Es ist kein Zufall, dass die neue Bedrohung für Assange ausgerechnet jetzt erfolgt, da die letzte Verleumdungskampagne jämmerlich in sich zusammenfiel. Anfang Dezember hatte der Guardian mehrere reißerische Artikel veröffentlicht, in denen behauptet wurde, Trumps ehemaliger Wahlkampfmanager Paul Manafort habe sich heimlich mit Assange in der ecuadorianischen Botschaft in London getroffen.
Wie Glenn Greenwald von Intercept am 3. Januar schrieb, weigern sich die Chefredakteurin des Guardian, Kath Viner, und der hauptverantwortliche Autor solcher Behauptungen, Luke Harding, seither schon fünf Wochen lang, irgendwelche Fragen zu diesen „Enthüllungen“ zu beantworten oder in irgendeiner Form Stellung zu den offensichtlich falschen Vorwürfen zu beziehen. Sowohl Manafort, als auch WikiLeaks und frühere Beschäftigte der ecuadorianischen Botschaft weisen diese Verleumdungen kategorisch zurück.
Die World Socialist Web Site und die Sozialistischen Gleichheitsparteien weltweit mobilisieren die Arbeiterklasse und die Jugend, um Assange und WikiLeaks zu verteidigen. Dies ist eine absolut grundlegende Frage im Kampf zur Verteidigung der freien Meinungsäußerung gegen die überhandnehmende Zensur. Die kapitalistischen Regierungen und Konzerne wie Google und Facebook tun alles in ihrer Macht Stehende, um Antikriegs- und antikapitalistische Äußerungen zu unterdrücken und jede Opposition zum Schweigen zu bringen.

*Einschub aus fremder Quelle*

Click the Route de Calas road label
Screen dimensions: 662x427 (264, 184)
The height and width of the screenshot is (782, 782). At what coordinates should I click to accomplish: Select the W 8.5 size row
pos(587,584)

Im Rahmen dieser Kampagne wird die SEP von Australien (dem Land, dessen Staatsbürger Assange weiterhin ist) am 3. März in Sydney und am 10. März in Melbourne eine Demonstration organisieren. Die SEP fordert die australische Regierung auf, ihre Parteinahme auf Seiten der USA bei der Verfolgung von Assange einzustellen, unverzüglich zu seinen Gunsten zu intervenieren und alle diplomatischen und juristischen Möglichkeiten einzusetzen. Die australische Regierung muss die britische Regierung dazu bringen, dem WikiLeaks-Gründer das gefahrlose Verlassen der ecuadorianischen Botschaft zu ermöglichen, sie muss ihm die bedingungslose Rückkehr nach Australien erlauben und ihm garantieren, dass er nicht an die USA ausgeliefert wird.